Gabriel Bermúdez Castillo es uno de los mejores narradores de ciencia-ficción que existen en España. Tiene en su haber esa obra clásica que es EL SEÑOR DE LA RUEDA, que recomiendo encarecidamente. A pesar de que la crítica considera a VIAJE A UN PLANETA WU WEI, como su mejor obra, yo creo que EL SEÑOR DE LA RUEDA la supera de largo.

En EL PAÍS DEL PASADO, Gabriel vuelve a deleitarnos con una entretenida y amena historia a caballo entre la fantasía y la ciencia-ficción. La trama gira alrededor de los briander. Viven en un extraño planeta al que han llegado en una nave procedente de las estrellas.

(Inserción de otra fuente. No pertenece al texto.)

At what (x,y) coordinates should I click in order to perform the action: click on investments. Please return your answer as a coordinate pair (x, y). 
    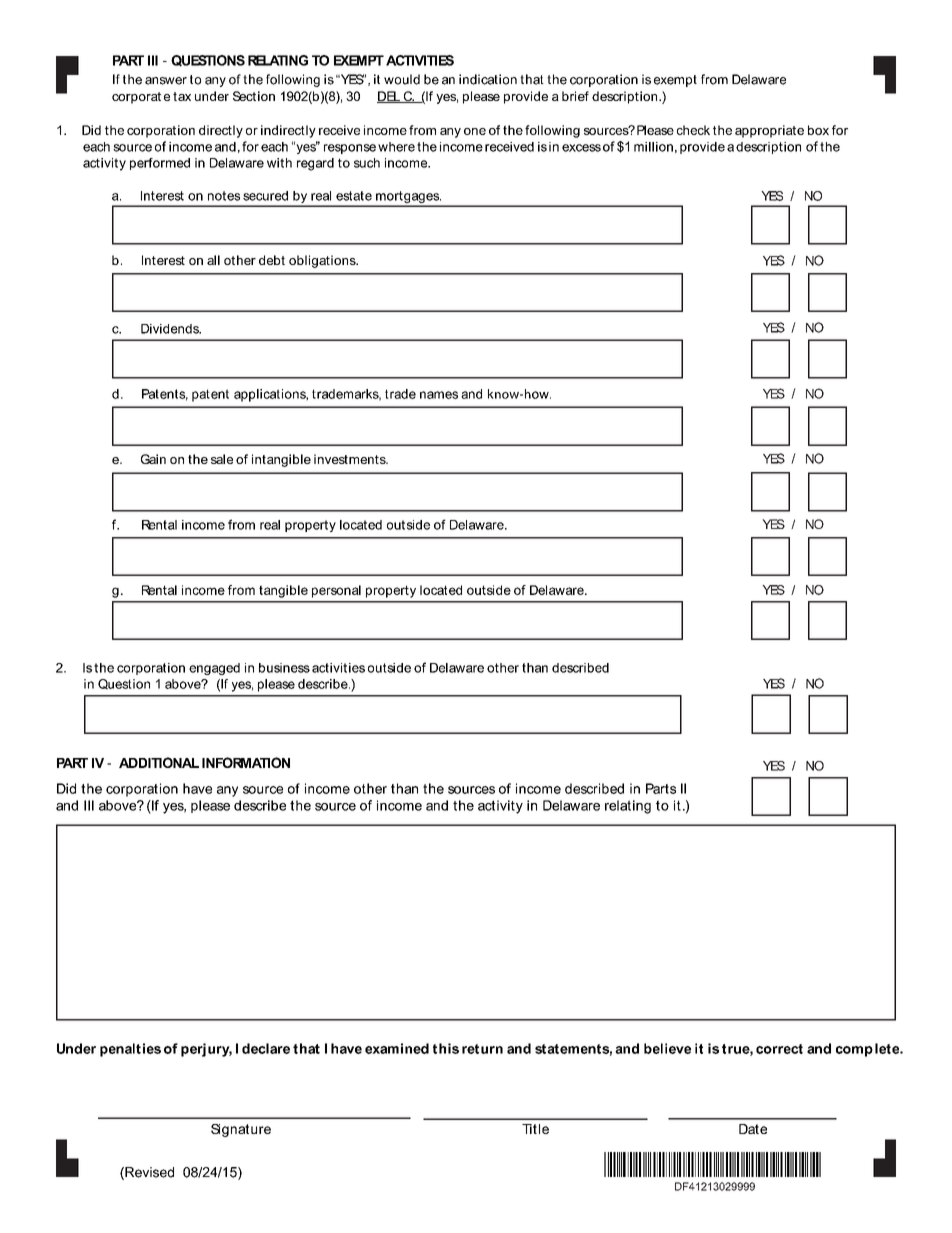
    Looking at the image, I should click on (351, 459).
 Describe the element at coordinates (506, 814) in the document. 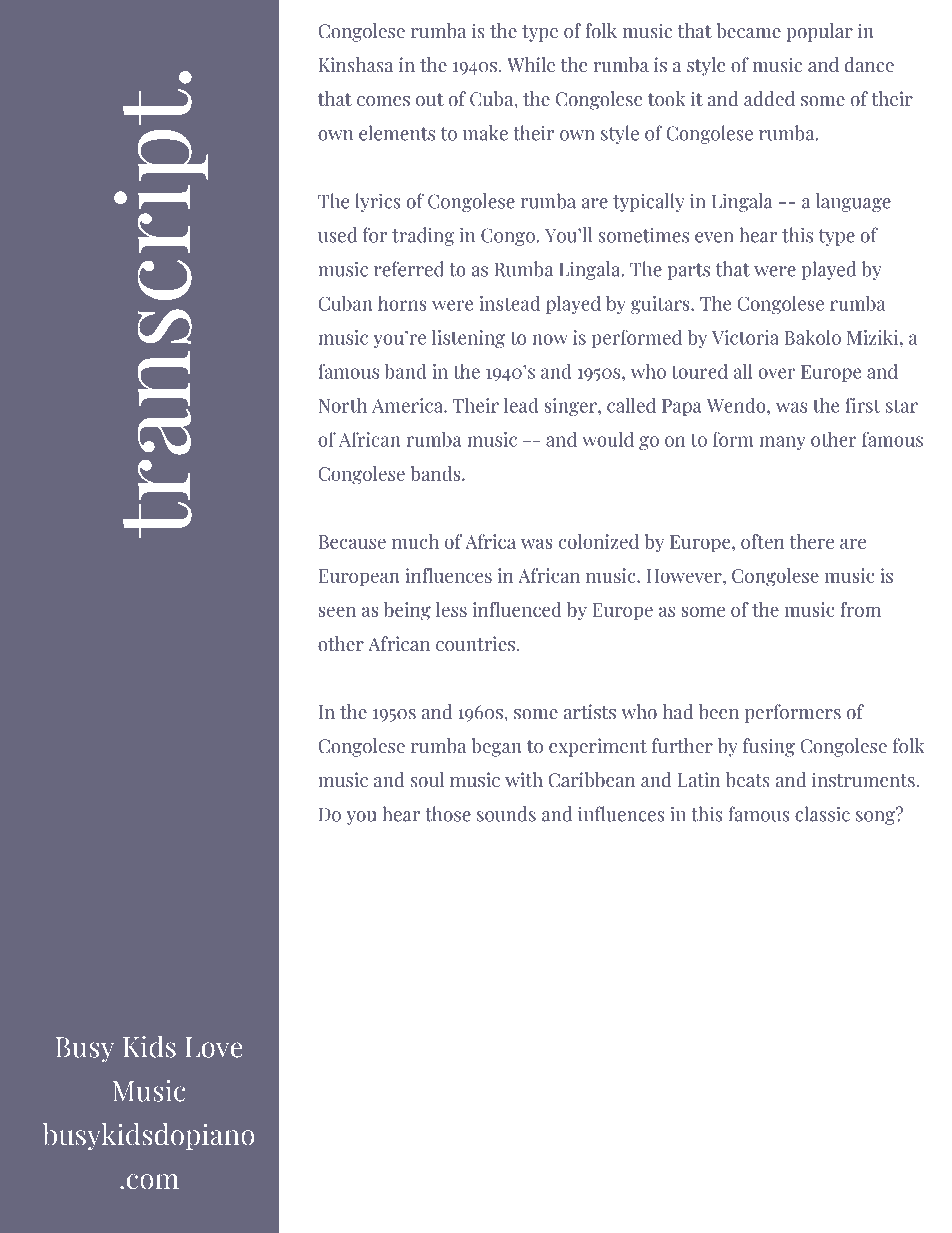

En este planeta existen grandes peligros en forma de monstruos ciclópeos que atacan periódicamente a los briander. Ellos, sin embargo, no se amilanan y les hacen frente valientemente. Es precisamente durante uno de estos ataques, cuando irrumpe en la escena una viajera procedente de otro universo, que con su llegada acaba con la vida de los monstruos. La viajera procede de un tiempo y un espacio donde esta instaurada una dictadura que obliga a sus integrantes a la exploración del espacio-tiempo en busca de otros universos y planetas con afán de rapiña. Pronto, la viajera y un guerrero de la tribu entablaran una relación amorosa que se convertirá en el principal eje y argumento de la narración.

El principal acierto de Bermúdez Castillo en esta obra es saber enlazar tan perfectamente, dos historias paralelas, por una parte la de los briander, y por otra la de la viajera temporal. Es imposible no identificarnos plenamente con la nobleza, valor y altruismo de un pueblo como los briander, hasta los enfrentamientos entre los clanes rivales están impregnados de una cortesía y deferencia que nos hacen recapacitar.

En conclusión, EL PAÍS DEL PASADO es una gran obra de Gabriel Bermúdez Castillo, que leemos con gozo y delectación. De desarrollo ágil y rápido, hace que sea difícil dejar su lectura. Yo la leí de dos sentadas. No es ni mucho menos pesada, ya que esta cargada de numerosos diálogos y con una extensión razonable, unas trescientas páginas.